Abstract: TH-PO875
Using Machine Learning to Identify People Considering Living Kidney Donation on Reddit
Session Information
- Transplantation: Donation and Access
November 02, 2023 | Location: Exhibit Hall, Pennsylvania Convention Center
Abstract Time: 10:00 AM - 12:00 PM
Category: Transplantation
- 2102 Transplantation: Clinical
Authors
- Waterman, Amy D., Houston Methodist Hospital, Houston, Texas, United States
- Nielsen, Joshua E., University of Louisville, Louisville, Kentucky, United States
- Davis, LaShara A., Houston Methodist Hospital, Houston, Texas, United States
- Chen, Xiaoyu, University of Louisville, Louisville, Kentucky, United States
- Gentili, Monica, University of Louisville, Louisville, Kentucky, United States
Background
Machine learning (ML) strategies may help to identify potential kidney recipients and living kidney donors on online digital platforms, who are considering living kidney donation (LKD), to target helpful information to them. Our study’s aims were to: (1) Identify people sharing their personal LKD experiences on the digital platform Reddit, (2) Determine whether ML models could distinguish between simplified or more nuanced labels.
Methods
A multidisciplinary team of engineers and transplant experts created and piloted a user labeling system to code 3,292 posts created by Reddit users from 2010-2023 using 3 simplified labels and six nuanced labels (Table). To validate the system, four team members independently labeled the same 100 posts manually, and definitions were refined until reaching unity.

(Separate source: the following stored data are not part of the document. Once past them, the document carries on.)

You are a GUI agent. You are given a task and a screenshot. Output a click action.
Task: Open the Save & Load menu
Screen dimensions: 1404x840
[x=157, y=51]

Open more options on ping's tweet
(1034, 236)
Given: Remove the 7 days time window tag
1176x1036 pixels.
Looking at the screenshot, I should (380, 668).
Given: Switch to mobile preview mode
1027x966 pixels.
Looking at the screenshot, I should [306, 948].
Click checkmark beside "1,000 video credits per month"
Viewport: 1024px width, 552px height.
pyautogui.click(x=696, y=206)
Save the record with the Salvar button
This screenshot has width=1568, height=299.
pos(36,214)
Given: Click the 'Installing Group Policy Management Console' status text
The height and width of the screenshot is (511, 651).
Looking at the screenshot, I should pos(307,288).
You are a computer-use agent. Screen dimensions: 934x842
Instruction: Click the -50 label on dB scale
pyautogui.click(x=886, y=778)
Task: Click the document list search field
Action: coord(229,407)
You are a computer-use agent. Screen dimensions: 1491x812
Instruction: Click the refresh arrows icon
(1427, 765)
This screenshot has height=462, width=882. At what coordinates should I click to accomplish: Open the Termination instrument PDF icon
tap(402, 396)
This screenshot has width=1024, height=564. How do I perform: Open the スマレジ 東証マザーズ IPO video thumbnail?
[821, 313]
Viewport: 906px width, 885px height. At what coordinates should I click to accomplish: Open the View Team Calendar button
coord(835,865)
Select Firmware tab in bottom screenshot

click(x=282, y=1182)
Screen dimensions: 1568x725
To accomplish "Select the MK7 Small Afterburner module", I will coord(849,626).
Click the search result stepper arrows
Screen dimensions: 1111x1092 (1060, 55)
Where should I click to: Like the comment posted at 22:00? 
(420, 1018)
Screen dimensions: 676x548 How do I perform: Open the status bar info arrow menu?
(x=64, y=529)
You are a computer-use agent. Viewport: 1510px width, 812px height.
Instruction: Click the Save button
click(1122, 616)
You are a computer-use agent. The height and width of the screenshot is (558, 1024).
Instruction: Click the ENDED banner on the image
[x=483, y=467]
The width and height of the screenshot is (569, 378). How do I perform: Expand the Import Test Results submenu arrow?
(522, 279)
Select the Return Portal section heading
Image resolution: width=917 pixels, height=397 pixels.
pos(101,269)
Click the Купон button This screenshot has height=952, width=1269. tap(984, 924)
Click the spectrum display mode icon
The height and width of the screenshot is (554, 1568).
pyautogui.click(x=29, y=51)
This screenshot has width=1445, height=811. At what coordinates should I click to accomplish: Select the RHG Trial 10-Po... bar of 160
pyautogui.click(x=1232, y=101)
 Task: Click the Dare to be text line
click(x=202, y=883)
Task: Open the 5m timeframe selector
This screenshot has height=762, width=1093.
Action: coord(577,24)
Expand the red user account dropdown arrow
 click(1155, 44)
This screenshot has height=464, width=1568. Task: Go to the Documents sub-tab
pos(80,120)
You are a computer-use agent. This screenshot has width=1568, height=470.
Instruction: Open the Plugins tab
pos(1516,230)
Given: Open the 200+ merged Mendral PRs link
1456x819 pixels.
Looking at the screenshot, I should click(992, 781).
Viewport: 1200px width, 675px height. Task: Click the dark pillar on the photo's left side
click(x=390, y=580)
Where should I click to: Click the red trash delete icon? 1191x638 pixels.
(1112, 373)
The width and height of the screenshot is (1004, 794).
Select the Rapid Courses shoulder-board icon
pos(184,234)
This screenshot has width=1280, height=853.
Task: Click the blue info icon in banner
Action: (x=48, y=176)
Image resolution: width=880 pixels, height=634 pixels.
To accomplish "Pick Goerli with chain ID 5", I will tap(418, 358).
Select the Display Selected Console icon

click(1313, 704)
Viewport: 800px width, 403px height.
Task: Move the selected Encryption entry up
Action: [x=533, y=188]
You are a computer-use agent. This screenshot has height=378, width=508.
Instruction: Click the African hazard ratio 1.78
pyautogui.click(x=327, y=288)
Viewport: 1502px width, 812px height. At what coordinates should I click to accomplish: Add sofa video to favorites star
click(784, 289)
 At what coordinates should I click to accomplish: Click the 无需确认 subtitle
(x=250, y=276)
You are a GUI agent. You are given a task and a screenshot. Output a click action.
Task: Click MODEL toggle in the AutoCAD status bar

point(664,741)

The remaining 3,192 posts were manually labeled using refined definitions. We explored the ability to automate this classification process using an ML model known as Bidirectional Encoder Representations from Transformers (BERT). Two models were trained to predict simplified and nuanced labels, respectively. Exploratory work using ChatGPT was also included for automatic classification.
Results
The BERT model accurately classified the simplified labels with 87% accuracy, but when trained to classify all six nuanced labels, was only able to perform with 67.1% accuracy. Preliminary experiments using ChatGPT showed poorer alignment with automated user labeling than ML models (69% and 45.3% for simplified and nuanced labels, respectively).
Conclusion
Using expert defined classification criteria combined with ML methods, it is possible to identify those who may be interested in LKD on digital platforms. Current methods perform better on more simplified classifications, but improvements can be made and advances in ML may increase the predictive power of future models. Future work will explore ways to enhance the BERT method using integration with ChatGPT.